As the final tableau forms — all six seasons converging — Thiyam’s dancers move in a slow spiral, each step a prayer, each gesture a dissolving boundary between body and element. The flute fades into the night wind. For a heartbeat, performance and world are indistinguishable: crickets join the chorus, the breeze becomes percussion, stars blink like stage lights.
The applause rises softly, reverent as leaves after rain. The open-air theatre glimmers with scattered petals and fading smoke, as though the earth itself exhales after remembering something ancient.
Thiyam’s Ritu Samhara is not merely art; it is a lament and a mirror. His choreography reminds us that in mastering nature, we have drifted from her pulse. The forests no longer whisper to our sleep; the rains come, but we hear them only through glass. We have traded the scent of soil for the hum of machines, the rhythm of seasons for the ticking of clocks.
And somewhere in that quiet estrangement, we have lost our inner monsoon, our spring of renewal. In chasing the perfect self, we have stepped away from life itself — mistaking refinement for awakening, forgetting that soul energy thrives only in communion.
The dancers bow one last time — silhouettes against the deep blue night.
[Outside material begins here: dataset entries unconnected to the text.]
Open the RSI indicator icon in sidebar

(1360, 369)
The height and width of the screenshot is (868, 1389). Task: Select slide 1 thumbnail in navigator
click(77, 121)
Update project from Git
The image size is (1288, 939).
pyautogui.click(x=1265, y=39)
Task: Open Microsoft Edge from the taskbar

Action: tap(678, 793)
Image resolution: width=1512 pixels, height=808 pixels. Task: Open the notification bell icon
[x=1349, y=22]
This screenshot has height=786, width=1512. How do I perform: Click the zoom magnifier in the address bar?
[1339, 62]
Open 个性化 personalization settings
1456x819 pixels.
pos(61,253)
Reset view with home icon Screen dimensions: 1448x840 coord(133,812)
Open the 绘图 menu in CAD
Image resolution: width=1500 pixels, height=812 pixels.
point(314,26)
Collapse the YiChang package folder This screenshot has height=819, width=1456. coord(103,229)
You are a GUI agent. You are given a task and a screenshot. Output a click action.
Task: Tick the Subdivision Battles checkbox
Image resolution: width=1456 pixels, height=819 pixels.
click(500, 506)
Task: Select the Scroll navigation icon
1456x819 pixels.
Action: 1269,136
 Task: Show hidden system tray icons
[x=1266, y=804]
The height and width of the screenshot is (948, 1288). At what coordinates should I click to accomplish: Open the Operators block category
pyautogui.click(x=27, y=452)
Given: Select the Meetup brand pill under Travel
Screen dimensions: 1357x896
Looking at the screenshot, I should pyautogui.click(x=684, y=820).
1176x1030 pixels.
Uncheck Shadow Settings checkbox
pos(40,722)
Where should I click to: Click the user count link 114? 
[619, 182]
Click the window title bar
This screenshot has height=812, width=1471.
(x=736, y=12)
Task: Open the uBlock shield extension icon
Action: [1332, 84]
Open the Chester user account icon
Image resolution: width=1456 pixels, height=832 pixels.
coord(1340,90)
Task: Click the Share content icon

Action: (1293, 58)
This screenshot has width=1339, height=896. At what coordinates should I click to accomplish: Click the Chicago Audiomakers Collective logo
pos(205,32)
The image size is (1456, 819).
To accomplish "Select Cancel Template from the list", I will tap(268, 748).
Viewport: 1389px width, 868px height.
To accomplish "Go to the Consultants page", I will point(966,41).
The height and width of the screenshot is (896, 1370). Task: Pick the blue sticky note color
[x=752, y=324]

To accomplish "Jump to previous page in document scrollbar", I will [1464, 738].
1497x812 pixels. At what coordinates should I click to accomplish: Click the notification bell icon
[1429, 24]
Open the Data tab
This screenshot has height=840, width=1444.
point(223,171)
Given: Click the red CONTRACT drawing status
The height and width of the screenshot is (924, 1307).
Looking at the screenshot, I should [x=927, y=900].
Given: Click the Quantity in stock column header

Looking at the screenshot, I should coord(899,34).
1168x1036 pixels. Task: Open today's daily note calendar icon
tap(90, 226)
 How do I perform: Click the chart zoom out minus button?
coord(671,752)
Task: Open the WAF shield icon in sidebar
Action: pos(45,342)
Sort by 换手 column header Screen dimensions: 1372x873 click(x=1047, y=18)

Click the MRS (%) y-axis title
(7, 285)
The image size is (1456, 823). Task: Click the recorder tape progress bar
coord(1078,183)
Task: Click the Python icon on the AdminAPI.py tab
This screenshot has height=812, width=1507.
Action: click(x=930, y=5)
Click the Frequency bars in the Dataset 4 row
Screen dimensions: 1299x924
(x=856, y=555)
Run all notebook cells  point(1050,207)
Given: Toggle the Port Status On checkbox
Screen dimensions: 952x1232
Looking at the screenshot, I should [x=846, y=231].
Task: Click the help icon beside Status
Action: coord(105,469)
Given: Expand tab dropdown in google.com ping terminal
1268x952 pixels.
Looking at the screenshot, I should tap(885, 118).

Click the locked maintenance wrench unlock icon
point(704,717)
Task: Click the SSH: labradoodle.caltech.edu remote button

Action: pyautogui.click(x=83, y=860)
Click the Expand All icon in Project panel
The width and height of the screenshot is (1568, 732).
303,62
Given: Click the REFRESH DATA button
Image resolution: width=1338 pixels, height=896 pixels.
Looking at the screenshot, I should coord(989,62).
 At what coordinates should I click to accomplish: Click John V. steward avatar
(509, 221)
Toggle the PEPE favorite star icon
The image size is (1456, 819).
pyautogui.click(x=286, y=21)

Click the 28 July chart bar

Around them, the wind stirs, the stars shimmer, and the trees sway in applause older than language. For a fleeting moment, art and earth, body and spirit, rejoin — the divine revealed in the mud, the laughter, the rain.
As the music fades into the hum of the living world, an invocation rises — ancient, pure, complete:
Angikam bhuvanam yasya, vachikam sarva vangmayam,
Aharyam chandra-tārādi-tam, numah sāttvikam śivam.
A bow to the One whose body is the universe, whose speech is all language, whose ornaments are the moon and stars — to that pure and gentle Shiva, we offer our reverence.
(For Blogchatter’s theme “Seasonal Transitions,” this piece reflects how outer seasons, human emotion, agrarian rhythm, and spiritual awareness intertwine — and how art becomes the bridge back to our forgotten harmony with life.)